Instructions. When you sign this Telemedicine Informed Consent and User Agreement, you must also provide us your email address. Upon receipt of your email address, we will provide instructions as to how to access the service.

Patients with Disabilities. If you have a disability that will make it difficult for you to use telemedicine services, please notify us and we will see whether we can make a reasonable accommodation.

Telemedicine Informed Consent and Agreement. The undersigned has read and understands this Telemedicine Informed Consent and Agreement Form. Understanding that some risks exist with use of this method of treatment, I agree to the conditions specified and consent to the use of my or my child’s or ward’s individually identifiable health information in this manner. I also consent to any instructions that my physician or other clinician may impose for telemedicine communications.
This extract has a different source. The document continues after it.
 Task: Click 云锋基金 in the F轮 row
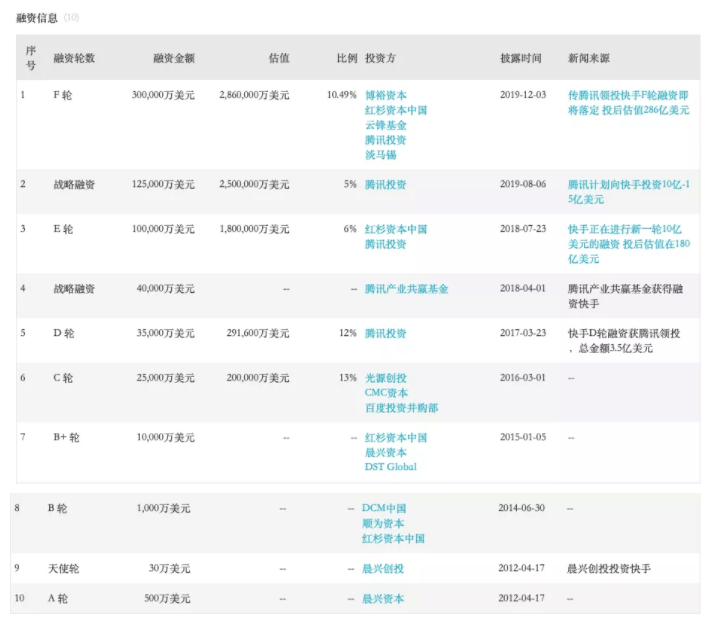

Signature of Patient __________________________________________________________


Printed Name of Patient _______________________________________________________


If Minor Patient(s):


Relationship to Patient(s)[1] ______________________________________________________


Names and Ages of Patient(s)___________________________________________________




Date Signed _________________________________________________________________


Email Address _______________________________________________________________



[1]     If divorced, indicate whether Parent has joint, shared and sole, or full custody under [name of state] law or type of custody under another state’s law.